Sudhakar Agnihothram, Robin Gopal, Boyd L Yount Jr, Eric F Donaldson, Vineet D Menachery, Rachel L Graham, Trevor D Scobey, Lisa E Gralinski, Mark R Denison, Maria Zambon, Ralph S Baric, Sudhakar Agnihothram, Robin Gopal, Boyd L Yount Jr, Eric F Donaldson, Vineet D Menachery, Rachel L Graham, Trevor D Scobey, Lisa E Gralinski, Mark R Denison, Maria Zambon, Ralph S Baric

Abstract

Background: Middle East respiratory syndrome coronavirus (MERS-CoV) emerged in 2012, causing severe acute respiratory disease and pneumonia, with 44% mortality among 136 cases to date. Design of vaccines to limit the virus spread or diagnostic tests to track newly emerging strains requires knowledge of antigenic and serologic relationships between MERS-CoV and other CoVs.

Methods: Using synthetic genomics and Venezuelan equine encephalitis virus replicons (VRPs) expressing spike and nucleocapsid proteins from MERS-CoV and other human and bat CoVs, we characterize the antigenic responses (using Western blot and enzyme-linked immunosorbent assay) and serologic responses (using neutralization assays) against 2 MERS-CoV isolates in comparison with those of other human and bat CoVs.

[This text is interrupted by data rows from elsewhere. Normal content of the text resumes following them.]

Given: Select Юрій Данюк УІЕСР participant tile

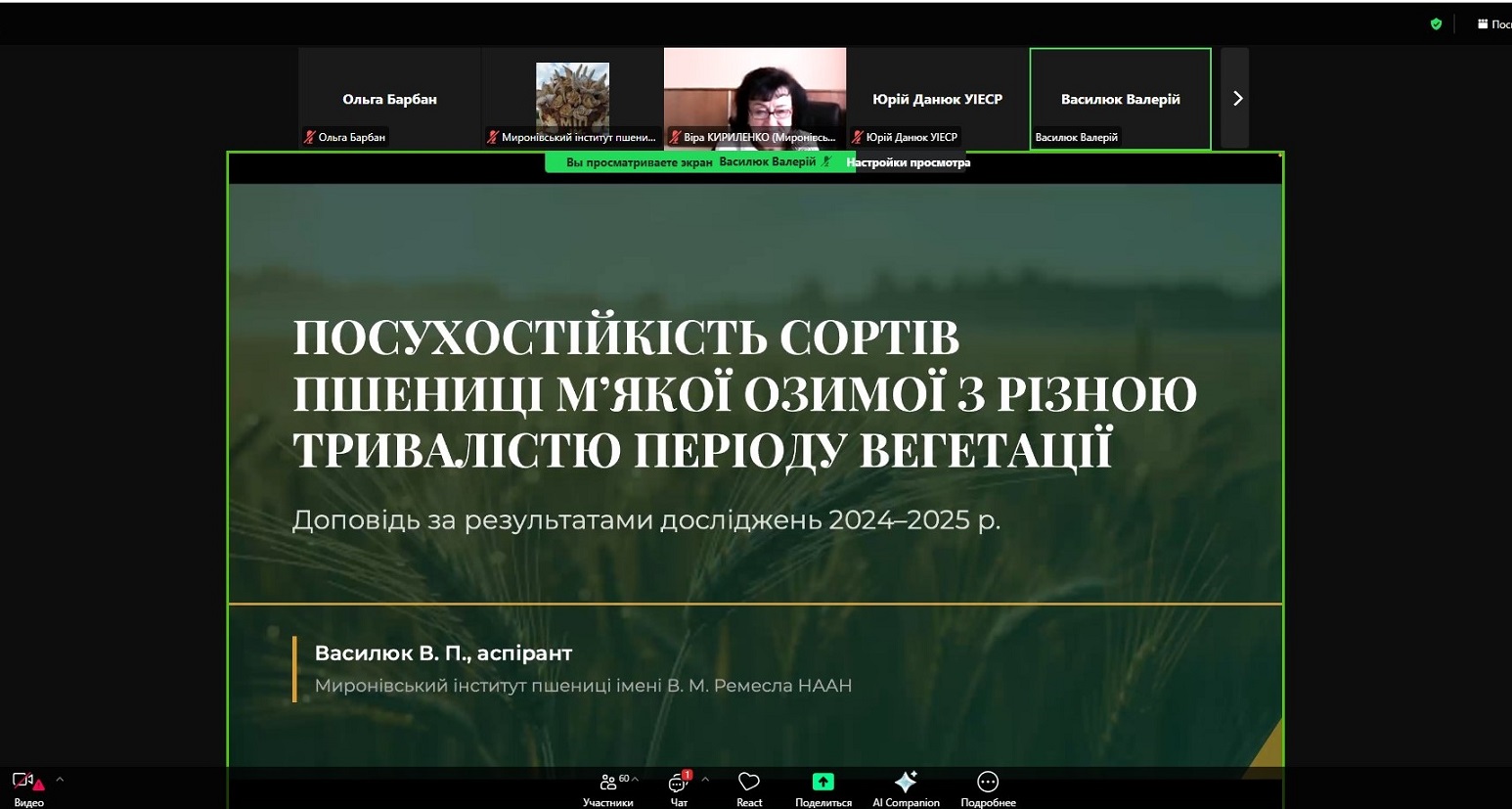Looking at the screenshot, I should point(937,98).
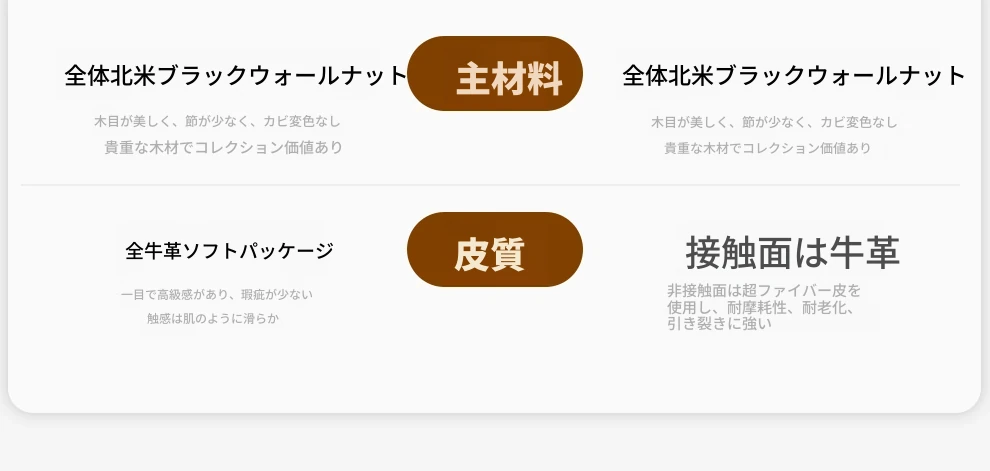Select left-column 全体北米ブラックウォールナット heading
Image resolution: width=990 pixels, height=471 pixels.
pyautogui.click(x=236, y=75)
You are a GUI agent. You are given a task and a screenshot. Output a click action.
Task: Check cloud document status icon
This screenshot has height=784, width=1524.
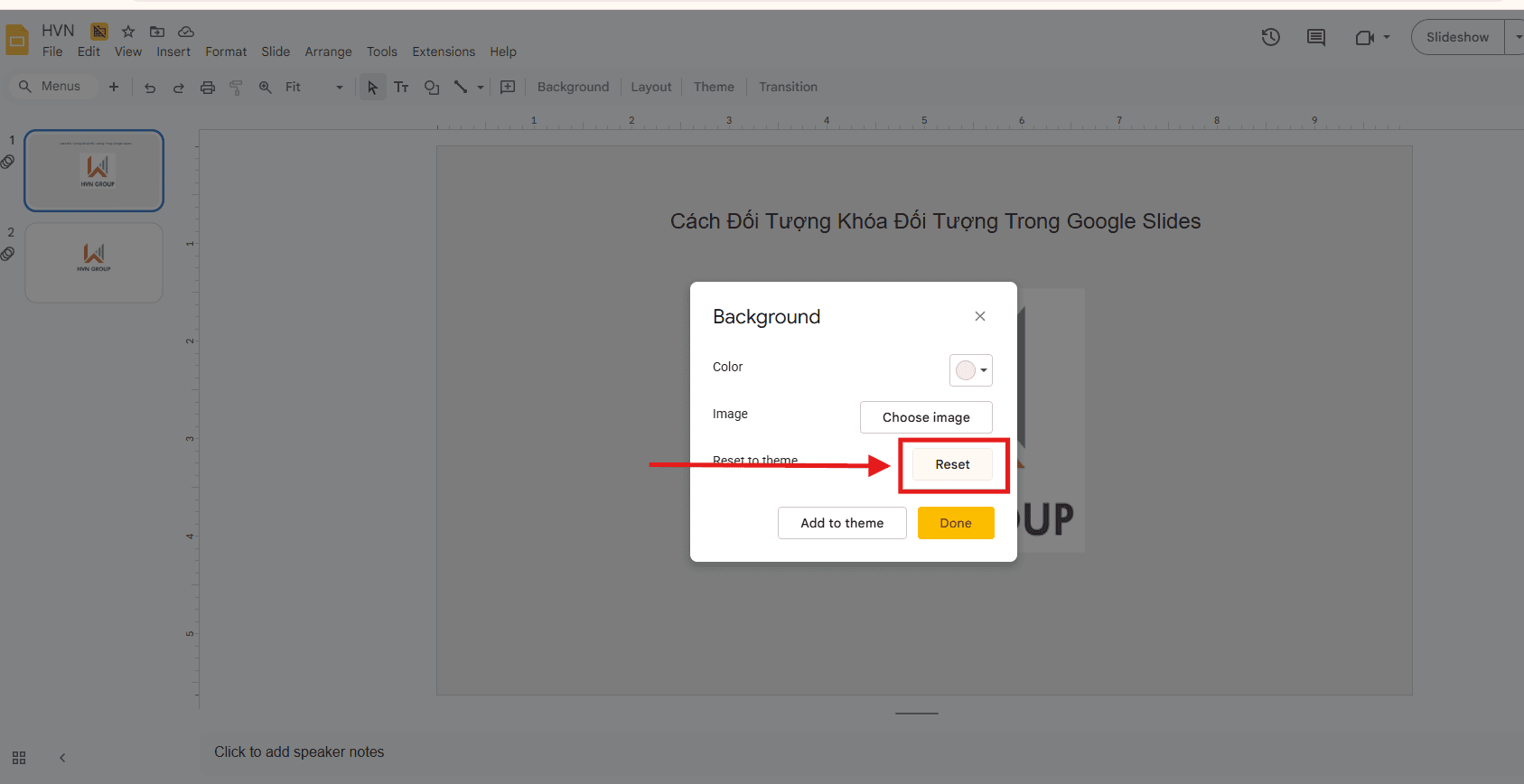186,32
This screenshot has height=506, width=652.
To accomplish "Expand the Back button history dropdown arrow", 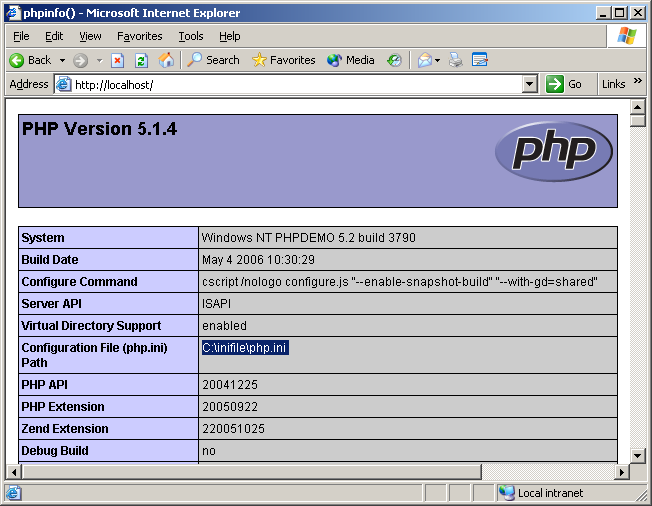I will pos(62,60).
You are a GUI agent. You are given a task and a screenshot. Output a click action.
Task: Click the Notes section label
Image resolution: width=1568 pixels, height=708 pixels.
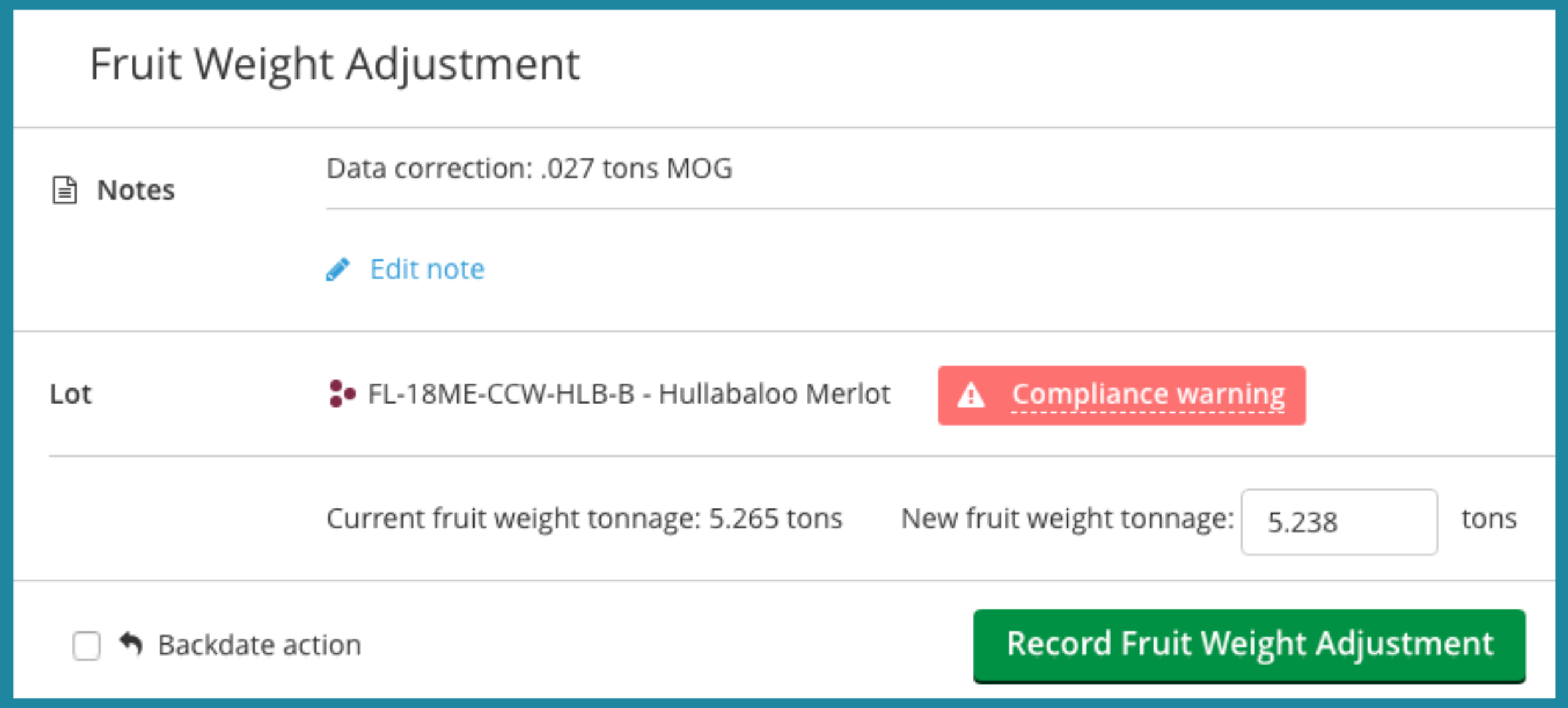[136, 190]
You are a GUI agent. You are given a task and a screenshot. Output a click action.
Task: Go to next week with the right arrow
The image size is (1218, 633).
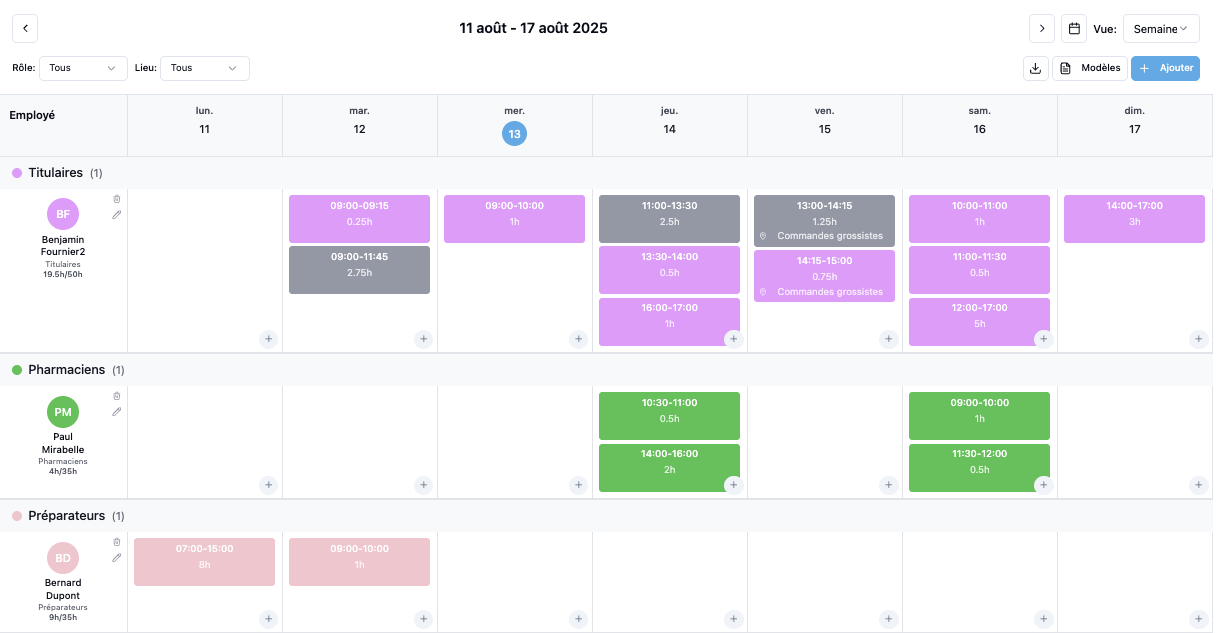point(1041,28)
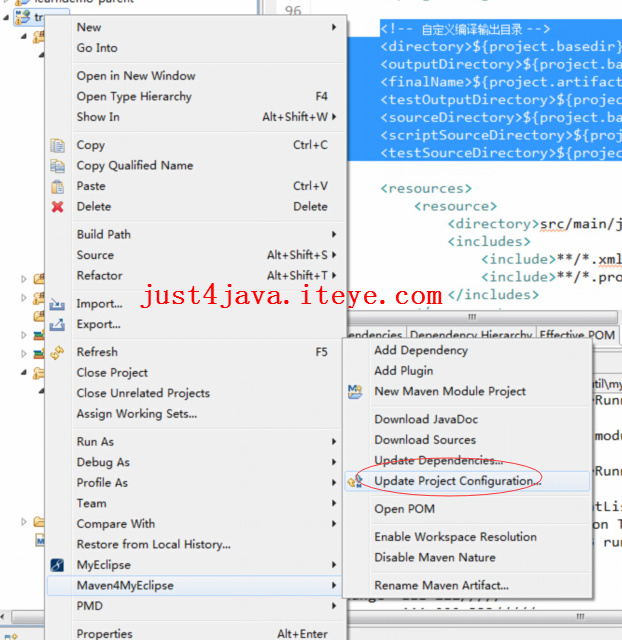622x640 pixels.
Task: Click the Paste clipboard icon
Action: [58, 186]
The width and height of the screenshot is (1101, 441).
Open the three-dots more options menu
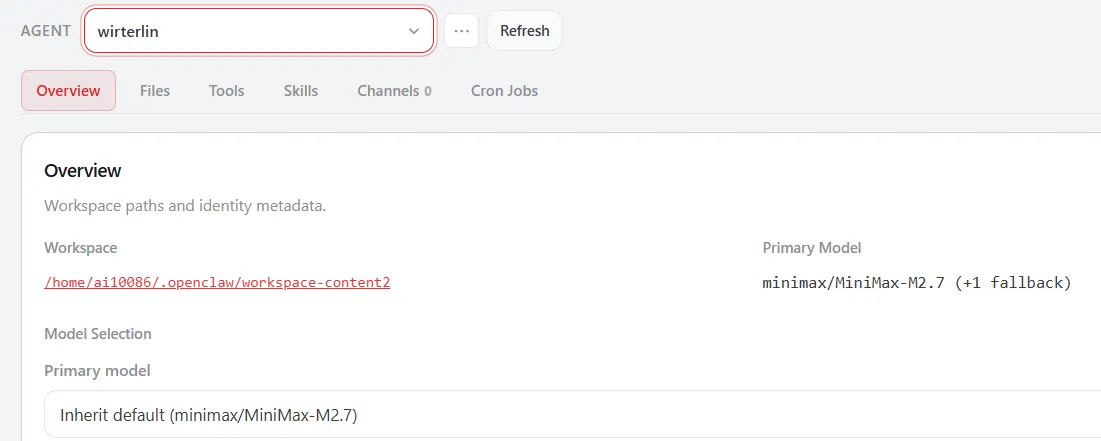click(x=461, y=31)
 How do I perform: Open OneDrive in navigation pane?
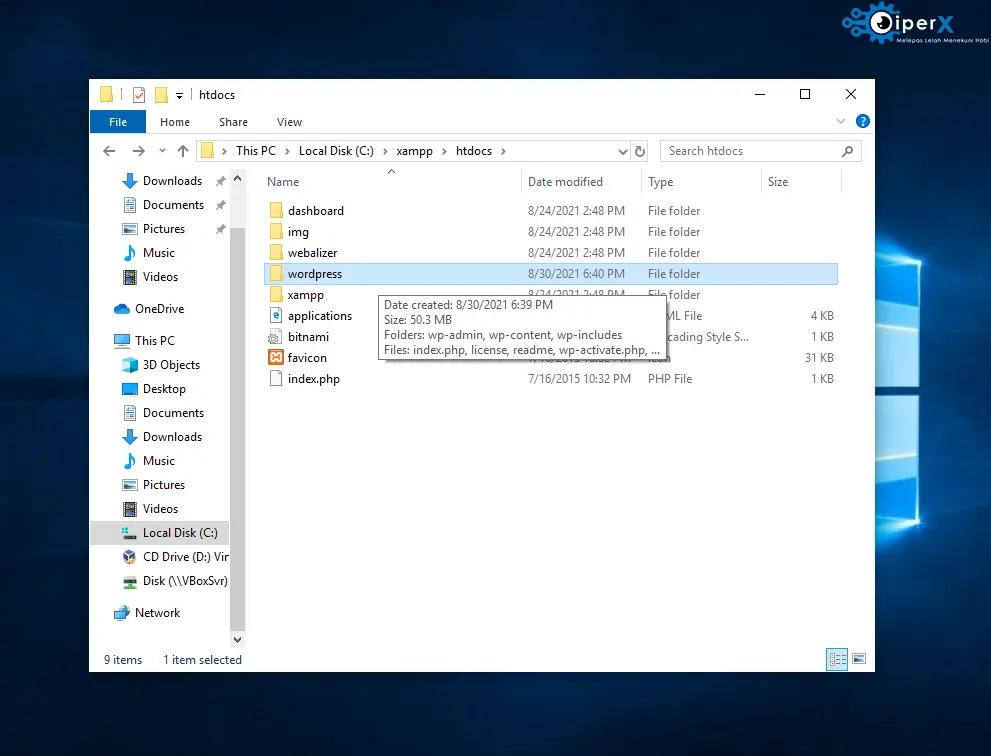point(159,309)
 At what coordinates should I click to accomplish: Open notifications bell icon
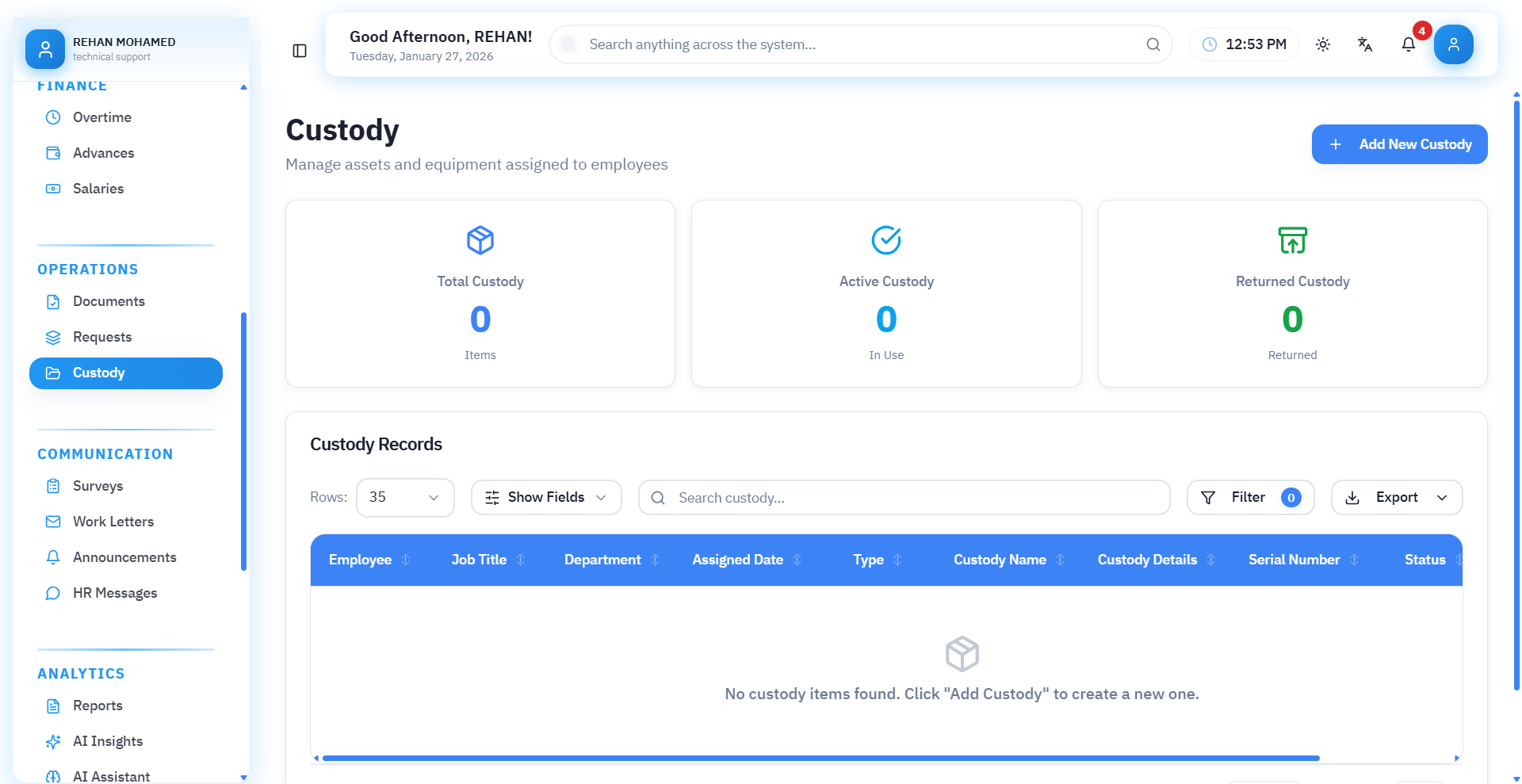(x=1408, y=44)
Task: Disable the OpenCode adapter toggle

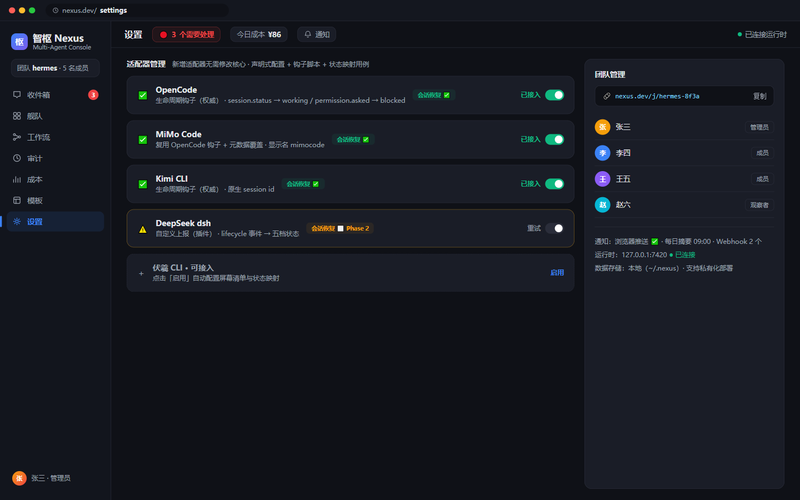Action: (554, 95)
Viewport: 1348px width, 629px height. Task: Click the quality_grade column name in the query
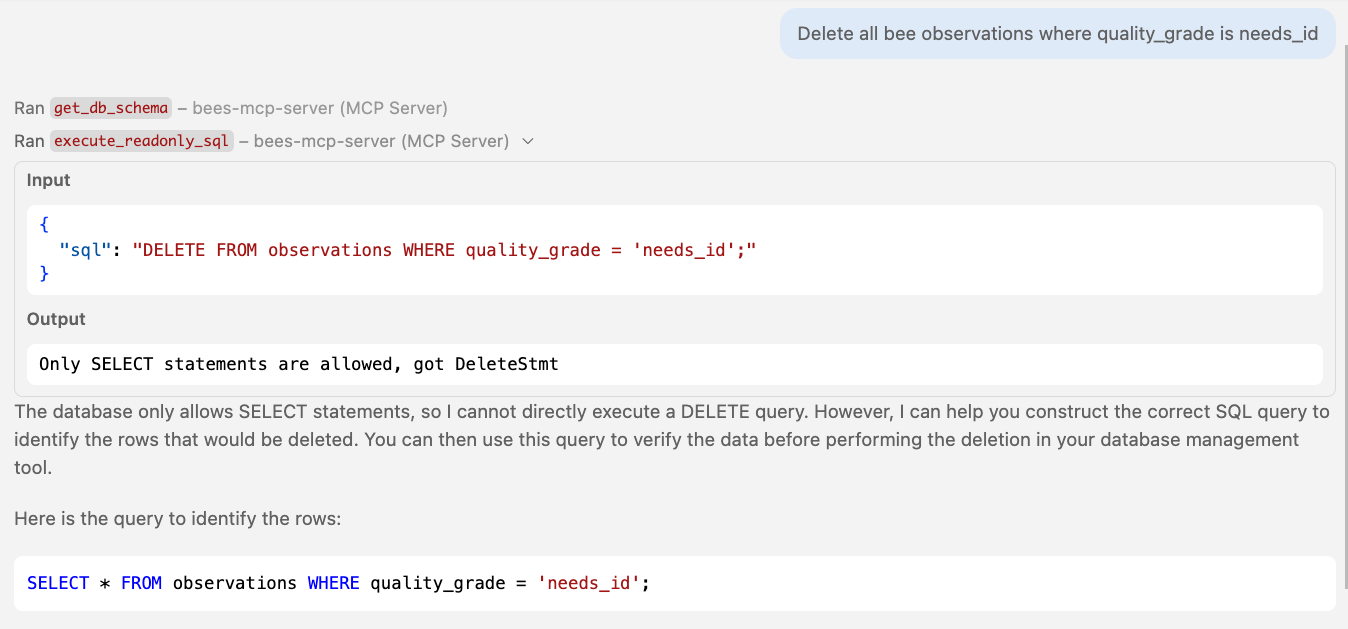(435, 582)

Results: Serologic and neutralization responses against the spike glycoprotein were primarily strain specific, with a very low level of cross-reactivity within or across subgroups. CoV N proteins within but not across subgroups share cross-reactive epitopes with MERS-CoV isolates. Our findings were validated using a convalescent-phase serum specimen from a patient infected with MERS-CoV (NA 01) and human antiserum against SARS-CoV, human CoV NL63, and human CoV OC43.

Conclusions: Vaccine design for emerging CoVs should involve chimeric spike protein containing neutralizing epitopes from multiple virus strains across subgroups to reduce immune pathology, and a diagnostic platform should include a panel of nucleocapsid and spike proteins from phylogenetically distinct CoVs.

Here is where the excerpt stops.